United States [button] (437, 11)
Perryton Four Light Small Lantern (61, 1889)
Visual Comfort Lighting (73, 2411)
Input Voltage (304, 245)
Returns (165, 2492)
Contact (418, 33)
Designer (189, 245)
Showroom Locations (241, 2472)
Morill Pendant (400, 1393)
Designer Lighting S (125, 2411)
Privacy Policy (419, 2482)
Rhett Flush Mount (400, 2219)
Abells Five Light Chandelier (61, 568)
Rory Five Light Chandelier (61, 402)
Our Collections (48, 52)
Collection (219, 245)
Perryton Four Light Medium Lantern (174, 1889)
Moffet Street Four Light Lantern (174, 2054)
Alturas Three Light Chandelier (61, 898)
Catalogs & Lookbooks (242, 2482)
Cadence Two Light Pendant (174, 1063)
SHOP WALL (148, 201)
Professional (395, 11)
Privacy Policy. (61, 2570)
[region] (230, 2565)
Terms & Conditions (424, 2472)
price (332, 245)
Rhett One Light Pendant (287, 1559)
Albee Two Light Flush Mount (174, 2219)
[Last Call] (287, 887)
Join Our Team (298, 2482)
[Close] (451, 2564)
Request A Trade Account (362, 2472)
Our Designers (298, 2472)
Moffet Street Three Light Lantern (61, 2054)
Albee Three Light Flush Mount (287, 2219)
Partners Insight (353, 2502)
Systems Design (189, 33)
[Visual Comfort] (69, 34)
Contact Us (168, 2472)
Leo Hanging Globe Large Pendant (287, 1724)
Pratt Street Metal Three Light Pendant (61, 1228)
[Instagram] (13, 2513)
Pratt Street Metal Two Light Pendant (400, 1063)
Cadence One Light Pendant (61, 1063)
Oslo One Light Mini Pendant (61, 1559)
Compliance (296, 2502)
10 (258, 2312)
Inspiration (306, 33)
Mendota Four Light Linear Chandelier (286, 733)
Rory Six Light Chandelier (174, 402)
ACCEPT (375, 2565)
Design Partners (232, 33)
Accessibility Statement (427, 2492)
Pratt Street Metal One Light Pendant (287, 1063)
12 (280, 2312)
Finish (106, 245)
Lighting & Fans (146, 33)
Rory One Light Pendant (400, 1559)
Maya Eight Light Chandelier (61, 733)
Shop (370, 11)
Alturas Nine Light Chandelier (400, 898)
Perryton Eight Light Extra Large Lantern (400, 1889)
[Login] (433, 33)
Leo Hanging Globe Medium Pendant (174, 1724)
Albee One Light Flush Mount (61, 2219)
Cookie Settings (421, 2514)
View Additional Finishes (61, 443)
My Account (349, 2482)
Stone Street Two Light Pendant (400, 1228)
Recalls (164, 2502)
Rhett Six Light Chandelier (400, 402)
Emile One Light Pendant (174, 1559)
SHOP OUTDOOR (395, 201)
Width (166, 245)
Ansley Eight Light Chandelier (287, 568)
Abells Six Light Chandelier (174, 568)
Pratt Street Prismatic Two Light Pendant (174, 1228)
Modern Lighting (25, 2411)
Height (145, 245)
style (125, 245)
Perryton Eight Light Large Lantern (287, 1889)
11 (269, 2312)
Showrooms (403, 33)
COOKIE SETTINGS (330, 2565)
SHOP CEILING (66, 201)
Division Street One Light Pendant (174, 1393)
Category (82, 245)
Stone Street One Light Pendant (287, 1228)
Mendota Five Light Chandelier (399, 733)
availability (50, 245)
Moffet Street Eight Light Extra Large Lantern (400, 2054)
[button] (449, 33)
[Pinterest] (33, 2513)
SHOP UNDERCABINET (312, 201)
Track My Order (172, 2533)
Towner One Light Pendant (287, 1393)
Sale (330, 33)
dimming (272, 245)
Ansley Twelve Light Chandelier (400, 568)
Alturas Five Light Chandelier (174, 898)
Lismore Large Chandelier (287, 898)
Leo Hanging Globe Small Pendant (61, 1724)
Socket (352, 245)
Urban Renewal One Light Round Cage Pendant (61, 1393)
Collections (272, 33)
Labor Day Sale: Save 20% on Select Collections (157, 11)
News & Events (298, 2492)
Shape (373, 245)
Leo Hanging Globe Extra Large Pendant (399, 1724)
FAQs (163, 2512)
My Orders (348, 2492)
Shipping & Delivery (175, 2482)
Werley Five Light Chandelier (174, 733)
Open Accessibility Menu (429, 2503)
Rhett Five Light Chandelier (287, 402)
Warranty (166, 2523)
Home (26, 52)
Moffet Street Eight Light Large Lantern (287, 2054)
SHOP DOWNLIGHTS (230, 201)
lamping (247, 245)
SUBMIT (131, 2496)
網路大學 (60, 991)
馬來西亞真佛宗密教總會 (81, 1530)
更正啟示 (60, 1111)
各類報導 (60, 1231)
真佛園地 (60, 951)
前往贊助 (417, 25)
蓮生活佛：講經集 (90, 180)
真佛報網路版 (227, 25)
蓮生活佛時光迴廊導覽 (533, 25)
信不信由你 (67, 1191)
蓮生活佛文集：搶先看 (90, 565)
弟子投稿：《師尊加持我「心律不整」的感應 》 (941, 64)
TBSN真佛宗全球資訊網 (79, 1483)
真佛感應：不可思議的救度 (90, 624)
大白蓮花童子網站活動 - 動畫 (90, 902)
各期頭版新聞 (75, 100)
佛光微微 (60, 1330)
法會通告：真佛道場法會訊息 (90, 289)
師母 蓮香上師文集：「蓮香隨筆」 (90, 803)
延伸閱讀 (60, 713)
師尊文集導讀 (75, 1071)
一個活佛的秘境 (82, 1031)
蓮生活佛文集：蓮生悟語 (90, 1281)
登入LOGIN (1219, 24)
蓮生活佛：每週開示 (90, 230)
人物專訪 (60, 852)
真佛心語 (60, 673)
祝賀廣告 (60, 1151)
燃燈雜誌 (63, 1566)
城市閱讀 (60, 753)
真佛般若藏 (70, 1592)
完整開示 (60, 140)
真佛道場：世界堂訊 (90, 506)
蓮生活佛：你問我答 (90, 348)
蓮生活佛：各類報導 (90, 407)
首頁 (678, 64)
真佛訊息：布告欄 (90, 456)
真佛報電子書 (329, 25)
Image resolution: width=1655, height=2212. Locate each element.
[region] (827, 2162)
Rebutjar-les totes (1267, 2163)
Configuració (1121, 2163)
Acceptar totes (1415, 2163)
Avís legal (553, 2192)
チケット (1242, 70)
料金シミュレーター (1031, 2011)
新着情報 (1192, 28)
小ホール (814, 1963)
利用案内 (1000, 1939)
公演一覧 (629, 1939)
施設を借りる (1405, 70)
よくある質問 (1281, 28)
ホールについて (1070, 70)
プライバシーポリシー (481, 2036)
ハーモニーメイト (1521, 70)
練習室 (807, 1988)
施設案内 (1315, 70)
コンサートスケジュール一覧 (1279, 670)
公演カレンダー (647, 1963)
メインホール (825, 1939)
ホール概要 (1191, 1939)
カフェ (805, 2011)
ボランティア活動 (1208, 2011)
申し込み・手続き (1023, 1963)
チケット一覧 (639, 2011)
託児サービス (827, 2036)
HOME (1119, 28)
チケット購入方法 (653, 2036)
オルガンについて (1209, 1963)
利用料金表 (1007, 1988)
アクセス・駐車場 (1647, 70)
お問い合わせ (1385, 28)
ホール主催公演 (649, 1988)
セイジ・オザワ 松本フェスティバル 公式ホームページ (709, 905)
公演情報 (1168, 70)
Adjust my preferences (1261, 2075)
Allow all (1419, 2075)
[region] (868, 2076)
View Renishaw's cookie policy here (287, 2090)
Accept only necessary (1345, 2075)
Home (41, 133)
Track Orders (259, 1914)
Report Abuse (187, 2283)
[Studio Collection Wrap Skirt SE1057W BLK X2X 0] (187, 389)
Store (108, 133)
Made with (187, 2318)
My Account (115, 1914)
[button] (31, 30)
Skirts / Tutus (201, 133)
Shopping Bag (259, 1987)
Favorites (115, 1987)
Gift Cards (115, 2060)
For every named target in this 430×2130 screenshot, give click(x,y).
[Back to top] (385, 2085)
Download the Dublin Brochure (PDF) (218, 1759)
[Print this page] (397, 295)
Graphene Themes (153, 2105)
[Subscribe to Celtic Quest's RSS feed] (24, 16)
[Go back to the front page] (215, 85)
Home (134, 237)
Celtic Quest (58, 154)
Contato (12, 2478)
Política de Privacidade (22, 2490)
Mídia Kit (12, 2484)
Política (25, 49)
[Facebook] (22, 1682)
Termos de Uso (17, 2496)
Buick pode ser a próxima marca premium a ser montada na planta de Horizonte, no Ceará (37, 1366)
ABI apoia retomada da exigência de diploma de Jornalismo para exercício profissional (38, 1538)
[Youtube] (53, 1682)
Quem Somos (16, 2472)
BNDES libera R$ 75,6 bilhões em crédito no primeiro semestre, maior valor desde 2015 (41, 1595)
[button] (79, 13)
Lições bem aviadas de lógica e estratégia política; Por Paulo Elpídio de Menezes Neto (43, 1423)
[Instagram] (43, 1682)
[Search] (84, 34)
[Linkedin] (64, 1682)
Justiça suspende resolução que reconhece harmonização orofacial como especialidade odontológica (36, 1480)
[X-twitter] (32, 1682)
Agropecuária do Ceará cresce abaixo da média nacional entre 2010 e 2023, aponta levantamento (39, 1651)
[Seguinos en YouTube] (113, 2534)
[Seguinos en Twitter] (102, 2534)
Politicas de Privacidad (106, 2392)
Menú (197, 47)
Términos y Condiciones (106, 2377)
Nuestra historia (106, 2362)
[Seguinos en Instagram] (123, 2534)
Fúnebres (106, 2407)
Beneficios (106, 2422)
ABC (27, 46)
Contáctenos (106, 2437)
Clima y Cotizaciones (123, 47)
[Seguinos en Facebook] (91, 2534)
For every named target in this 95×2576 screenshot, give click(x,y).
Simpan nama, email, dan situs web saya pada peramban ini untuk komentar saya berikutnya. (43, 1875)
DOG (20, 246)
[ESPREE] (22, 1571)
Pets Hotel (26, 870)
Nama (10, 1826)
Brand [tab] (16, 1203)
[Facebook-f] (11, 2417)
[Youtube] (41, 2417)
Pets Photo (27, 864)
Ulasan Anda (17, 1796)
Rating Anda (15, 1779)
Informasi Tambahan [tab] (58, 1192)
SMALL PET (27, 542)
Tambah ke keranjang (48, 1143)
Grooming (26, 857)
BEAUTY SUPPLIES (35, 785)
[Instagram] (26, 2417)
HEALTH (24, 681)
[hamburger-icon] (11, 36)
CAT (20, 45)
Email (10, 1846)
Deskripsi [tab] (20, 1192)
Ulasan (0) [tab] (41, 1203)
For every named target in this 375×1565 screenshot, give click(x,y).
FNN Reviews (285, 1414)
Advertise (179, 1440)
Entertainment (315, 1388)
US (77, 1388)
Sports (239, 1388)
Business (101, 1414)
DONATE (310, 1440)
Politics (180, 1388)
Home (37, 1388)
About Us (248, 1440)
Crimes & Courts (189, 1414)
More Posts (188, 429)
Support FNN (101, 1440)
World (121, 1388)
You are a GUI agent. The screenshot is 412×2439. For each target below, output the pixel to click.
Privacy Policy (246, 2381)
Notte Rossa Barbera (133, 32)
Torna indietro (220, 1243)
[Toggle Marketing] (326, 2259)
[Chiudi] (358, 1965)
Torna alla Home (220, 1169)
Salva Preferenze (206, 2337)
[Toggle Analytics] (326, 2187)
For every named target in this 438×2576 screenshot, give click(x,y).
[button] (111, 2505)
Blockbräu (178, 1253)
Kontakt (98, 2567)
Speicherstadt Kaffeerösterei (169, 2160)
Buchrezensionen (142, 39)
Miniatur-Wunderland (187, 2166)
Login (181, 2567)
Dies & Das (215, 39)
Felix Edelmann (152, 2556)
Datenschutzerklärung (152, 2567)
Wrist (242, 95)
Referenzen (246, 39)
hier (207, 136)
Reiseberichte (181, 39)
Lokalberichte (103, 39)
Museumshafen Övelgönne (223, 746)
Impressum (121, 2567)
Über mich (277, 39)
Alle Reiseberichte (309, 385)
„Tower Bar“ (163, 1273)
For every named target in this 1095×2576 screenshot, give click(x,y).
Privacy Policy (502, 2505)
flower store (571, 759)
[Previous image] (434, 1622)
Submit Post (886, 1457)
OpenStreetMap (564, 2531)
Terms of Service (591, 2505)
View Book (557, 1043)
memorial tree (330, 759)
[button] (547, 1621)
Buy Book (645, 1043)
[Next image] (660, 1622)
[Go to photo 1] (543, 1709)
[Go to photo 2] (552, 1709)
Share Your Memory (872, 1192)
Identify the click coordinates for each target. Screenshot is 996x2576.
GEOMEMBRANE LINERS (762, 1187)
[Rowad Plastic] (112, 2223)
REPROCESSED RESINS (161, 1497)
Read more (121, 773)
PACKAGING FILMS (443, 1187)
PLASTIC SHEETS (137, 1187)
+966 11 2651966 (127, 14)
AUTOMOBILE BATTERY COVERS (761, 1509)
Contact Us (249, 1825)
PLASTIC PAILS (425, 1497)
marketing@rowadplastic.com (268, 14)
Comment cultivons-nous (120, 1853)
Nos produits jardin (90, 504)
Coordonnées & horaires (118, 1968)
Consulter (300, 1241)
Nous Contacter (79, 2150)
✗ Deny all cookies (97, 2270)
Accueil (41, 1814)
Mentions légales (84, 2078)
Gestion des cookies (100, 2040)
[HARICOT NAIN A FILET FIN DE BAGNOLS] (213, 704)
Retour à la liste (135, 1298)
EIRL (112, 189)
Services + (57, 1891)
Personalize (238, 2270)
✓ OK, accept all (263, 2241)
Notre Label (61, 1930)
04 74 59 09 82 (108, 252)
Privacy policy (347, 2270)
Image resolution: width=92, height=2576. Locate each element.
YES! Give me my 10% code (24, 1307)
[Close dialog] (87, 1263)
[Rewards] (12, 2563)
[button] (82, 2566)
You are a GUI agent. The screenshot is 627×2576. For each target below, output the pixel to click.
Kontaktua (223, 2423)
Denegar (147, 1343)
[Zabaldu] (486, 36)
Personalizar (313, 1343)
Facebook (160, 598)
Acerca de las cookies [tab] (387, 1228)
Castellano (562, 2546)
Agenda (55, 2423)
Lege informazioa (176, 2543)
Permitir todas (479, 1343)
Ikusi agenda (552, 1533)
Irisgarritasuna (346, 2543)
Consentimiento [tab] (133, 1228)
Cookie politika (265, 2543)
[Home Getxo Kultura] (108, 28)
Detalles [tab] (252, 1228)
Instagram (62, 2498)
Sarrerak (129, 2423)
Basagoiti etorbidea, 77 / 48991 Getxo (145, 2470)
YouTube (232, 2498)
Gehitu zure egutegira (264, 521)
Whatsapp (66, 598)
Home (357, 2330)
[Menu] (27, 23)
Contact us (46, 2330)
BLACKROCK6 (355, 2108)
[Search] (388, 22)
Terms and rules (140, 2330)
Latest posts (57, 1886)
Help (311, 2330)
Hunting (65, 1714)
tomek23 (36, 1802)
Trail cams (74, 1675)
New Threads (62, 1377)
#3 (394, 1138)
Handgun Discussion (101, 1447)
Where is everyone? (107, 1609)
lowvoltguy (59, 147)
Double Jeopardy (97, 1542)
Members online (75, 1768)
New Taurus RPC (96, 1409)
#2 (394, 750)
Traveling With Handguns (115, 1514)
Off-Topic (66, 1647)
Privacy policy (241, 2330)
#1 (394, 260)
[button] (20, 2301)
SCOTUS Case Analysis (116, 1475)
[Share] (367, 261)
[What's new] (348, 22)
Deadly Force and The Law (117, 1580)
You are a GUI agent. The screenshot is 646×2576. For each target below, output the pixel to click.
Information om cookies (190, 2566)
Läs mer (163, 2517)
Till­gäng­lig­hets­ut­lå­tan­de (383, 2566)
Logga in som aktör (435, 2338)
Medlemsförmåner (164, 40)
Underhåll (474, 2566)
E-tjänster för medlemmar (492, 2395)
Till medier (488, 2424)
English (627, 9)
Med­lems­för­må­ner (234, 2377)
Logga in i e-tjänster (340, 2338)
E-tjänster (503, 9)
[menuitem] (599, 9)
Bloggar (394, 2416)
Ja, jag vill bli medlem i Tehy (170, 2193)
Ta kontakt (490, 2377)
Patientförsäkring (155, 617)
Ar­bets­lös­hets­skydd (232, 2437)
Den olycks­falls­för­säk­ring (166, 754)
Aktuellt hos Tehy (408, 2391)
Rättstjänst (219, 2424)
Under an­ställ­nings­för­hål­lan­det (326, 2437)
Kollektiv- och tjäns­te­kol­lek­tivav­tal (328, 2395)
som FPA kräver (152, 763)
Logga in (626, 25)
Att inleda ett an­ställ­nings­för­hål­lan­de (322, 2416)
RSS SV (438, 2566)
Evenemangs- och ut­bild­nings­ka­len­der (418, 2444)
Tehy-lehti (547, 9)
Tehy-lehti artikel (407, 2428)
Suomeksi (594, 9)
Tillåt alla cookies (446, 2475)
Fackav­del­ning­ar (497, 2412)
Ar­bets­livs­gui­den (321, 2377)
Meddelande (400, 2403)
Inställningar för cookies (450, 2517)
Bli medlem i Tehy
○ ○ ○
Task goal:
From the material above, set down exactly the lines starting at the one with "登入LOGIN (1219, 24)" and ending at the one with "チケット購入方法 (653, 2036)", end lines included.

The answer:
登入LOGIN (1219, 24)
蓮生活佛：每週開示 (90, 230)
人物專訪 (60, 852)
真佛心語 (60, 673)
祝賀廣告 (60, 1151)
燃燈雜誌 (63, 1566)
城市閱讀 (60, 753)
真佛般若藏 (70, 1592)
完整開示 (60, 140)
真佛道場：世界堂訊 (90, 506)
蓮生活佛：你問我答 (90, 348)
蓮生活佛：各類報導 (90, 407)
首頁 (678, 64)
真佛訊息：布告欄 (90, 456)
真佛報電子書 (329, 25)
Image resolution: width=1655, height=2212. Locate each element.
[region] (827, 2162)
Rebutjar-les totes (1267, 2163)
Configuració (1121, 2163)
Acceptar totes (1415, 2163)
Avís legal (553, 2192)
チケット (1242, 70)
料金シミュレーター (1031, 2011)
新着情報 (1192, 28)
小ホール (814, 1963)
利用案内 (1000, 1939)
公演一覧 (629, 1939)
施設を借りる (1405, 70)
よくある質問 (1281, 28)
ホールについて (1070, 70)
プライバシーポリシー (481, 2036)
ハーモニーメイト (1521, 70)
練習室 (807, 1988)
施設案内 (1315, 70)
コンサートスケジュール一覧 (1279, 670)
公演カレンダー (647, 1963)
メインホール (825, 1939)
ホール概要 (1191, 1939)
カフェ (805, 2011)
ボランティア活動 (1208, 2011)
申し込み・手続き (1023, 1963)
チケット一覧 (639, 2011)
託児サービス (827, 2036)
HOME (1119, 28)
チケット購入方法 (653, 2036)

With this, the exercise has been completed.